Roman Emperor
In Power Sep 253 – Jun 260
Born c. 199
Died Between 260-264
Wife Mariniana
Cornelia Gallonia

Publius Licinius Valerianus, more popularly known as Valerian, was born between 193 and 200. His place of birth is unknown, but it is known that his family comes from a senatorial background. Valerian married Egnatia Mariniana, who bore him two sons, Publius Lincinius Egnatius Gallienus and Valerianus Minor.

Rise to Power

Valerian had enjoyed the trust of emperors he had served before becoming emperor himself. He was appointed as a censor by Emperor Decius, who tried to revive the people’s moral and religious values. Trebonanianus Gallus, who succeeded Decius, designated Valerian to ward off Persian invaders who had become bolder and stronger under their king, Shapur I. However, before Valerian could go about this task, Gallus asked him to head down to Rome with his army and help him fight a commander-turned-rebel named Aemilianus. Aemilianus had been declared emperor by his soldiers after wiping out Gothic invaders and was now marching towards Rome to seize the throne. Valerian arrived too late, as Gallus had been killed by his own men even before a clash with Aemilianus happened. With Gallus dead, Aemilianus was now emperor.

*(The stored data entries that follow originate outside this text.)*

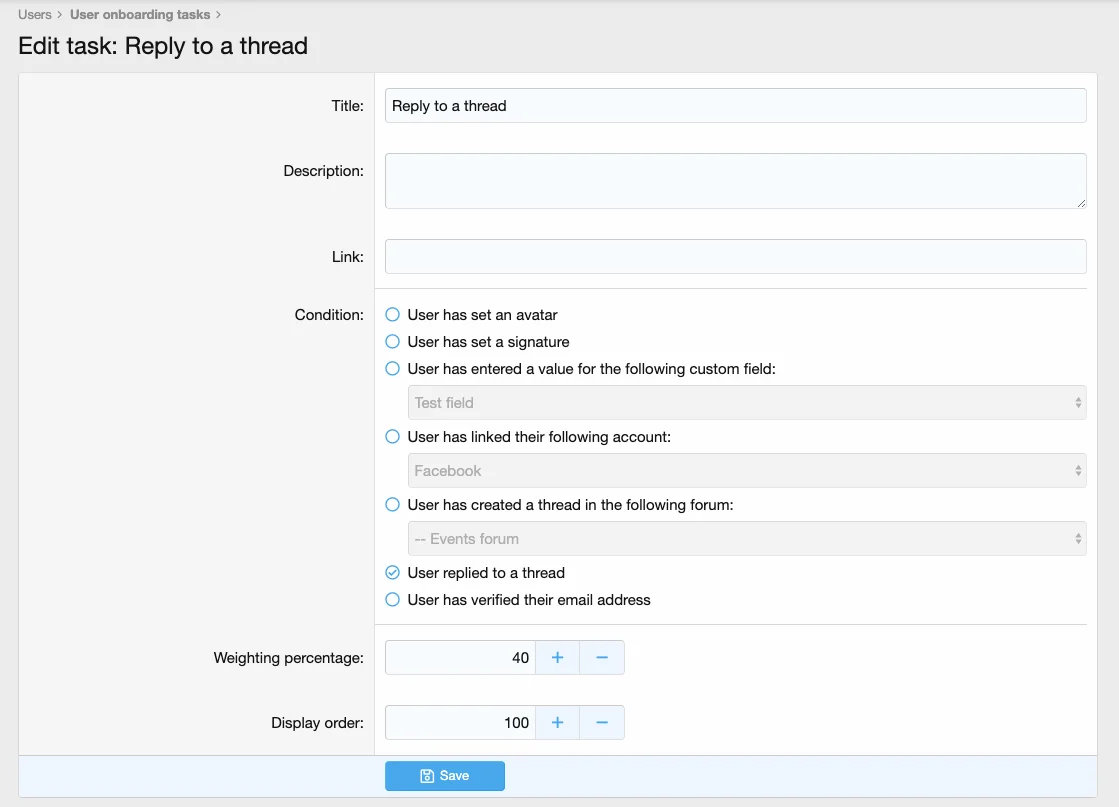Select linked account condition radio button
The image size is (1119, 807).
393,437
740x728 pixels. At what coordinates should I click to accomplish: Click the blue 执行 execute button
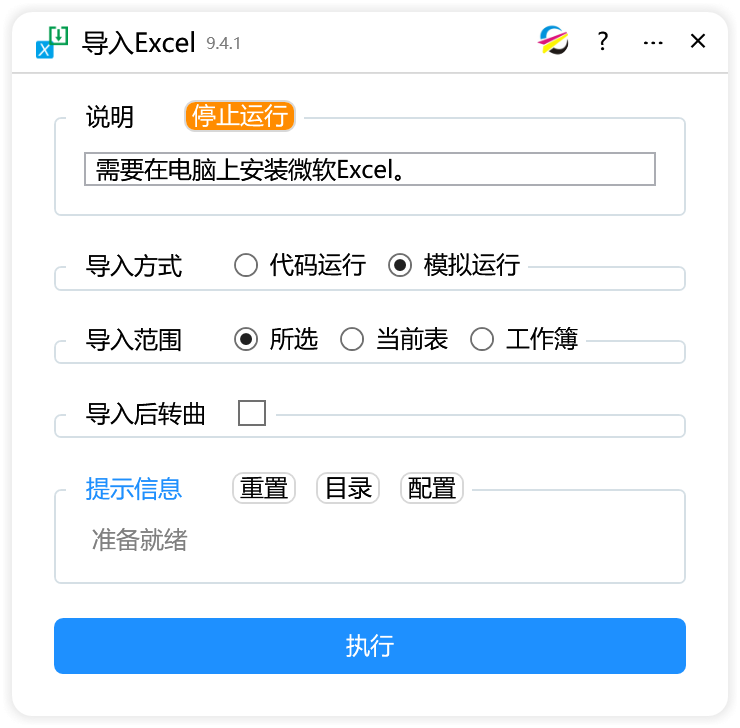tap(370, 646)
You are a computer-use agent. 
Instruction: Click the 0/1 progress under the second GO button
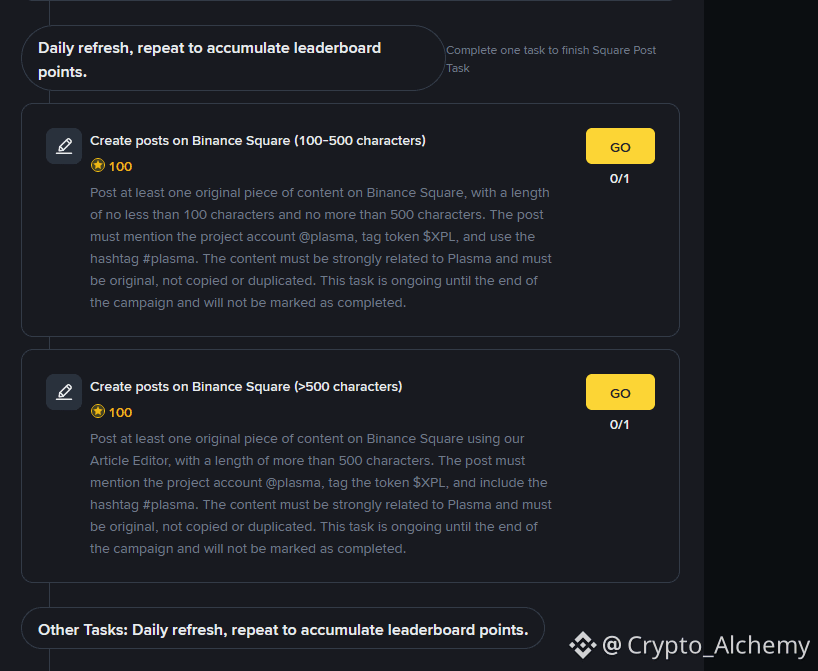[x=620, y=425]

Valerian’s men, on the other hand, proclaimed him emperor, and they continued their move towards Rome. Aemilianus’ men, fearing that Valerian’s much larger army would butcher them, stabbed their leader to death. The Senate then expressed its support for Valerian by proclaiming him emperor.

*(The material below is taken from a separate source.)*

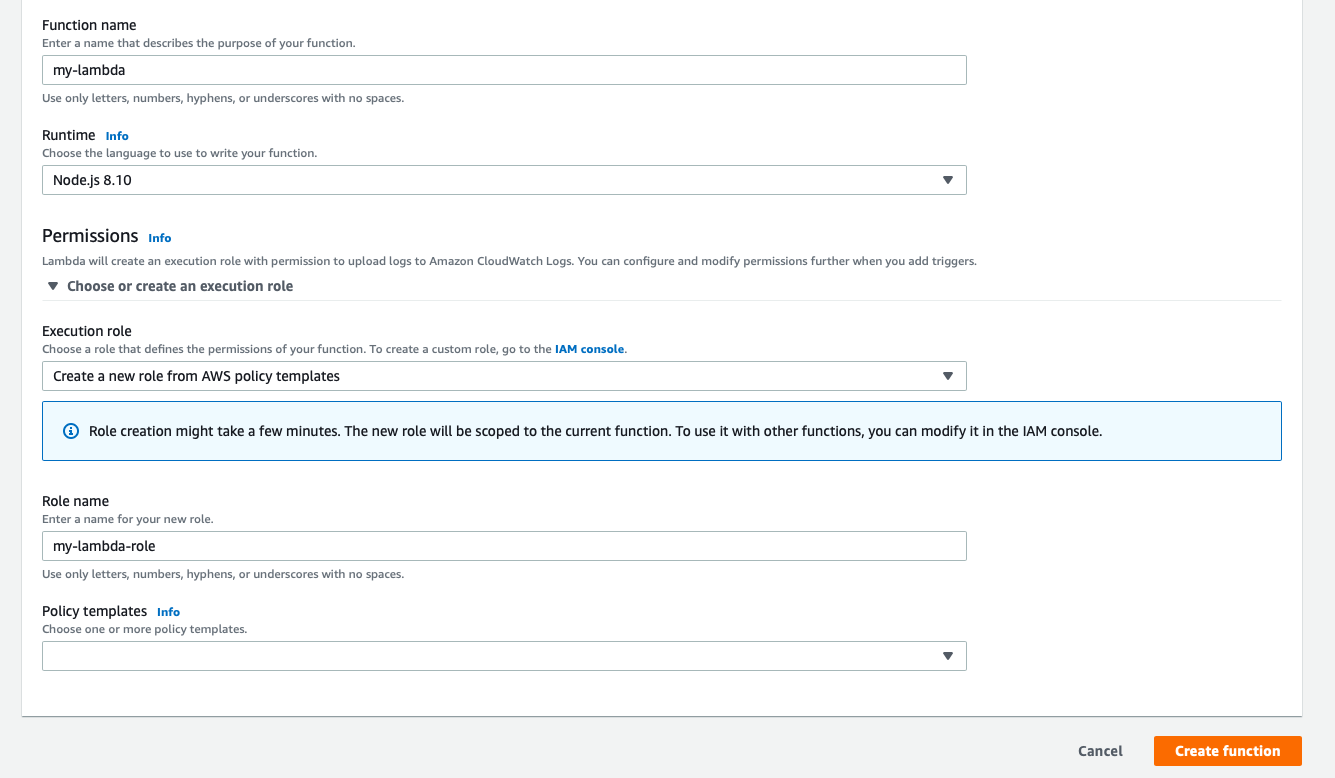Click the arrow icon on Execution role dropdown
The height and width of the screenshot is (778, 1335).
(x=947, y=376)
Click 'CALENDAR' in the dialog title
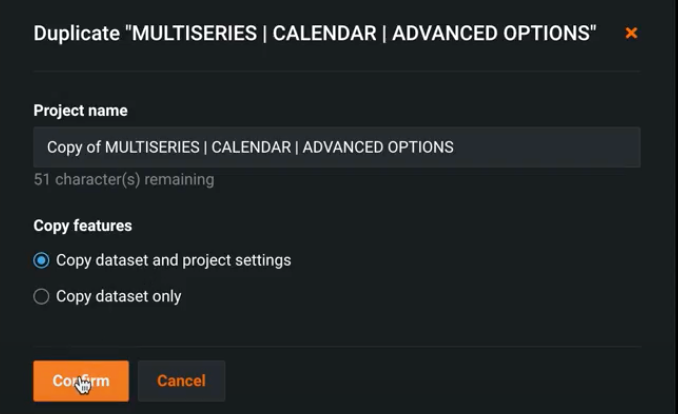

As emperor, Valerian immediately granted the status of co-emperor to his son, Gallienus. Following this, he tried to gain popularity by reviving the persecution of Christians. For years now, Christians have been refusing to offer sacrifices to the Roman gods. Because of this, Valerian ordered the execution of many more Christians, including Pope Sixtus, whom he had beheaded.

Meanwhile, the Sassanids, who were now ruling in Persia, were wreaking havoc in the eastern part of the Roman empire. They were led by their king, Shapur I, and had seized control of Armenia and Antioch. Valerian left the management of Rome to his son, Gallienus, while he set out to crush the Sassanids. After a few years of fighting, Valerian successfully reclaimed Antioch. But, on hearing that the Sassanids would be invading Edessa, he decided to march his troops there.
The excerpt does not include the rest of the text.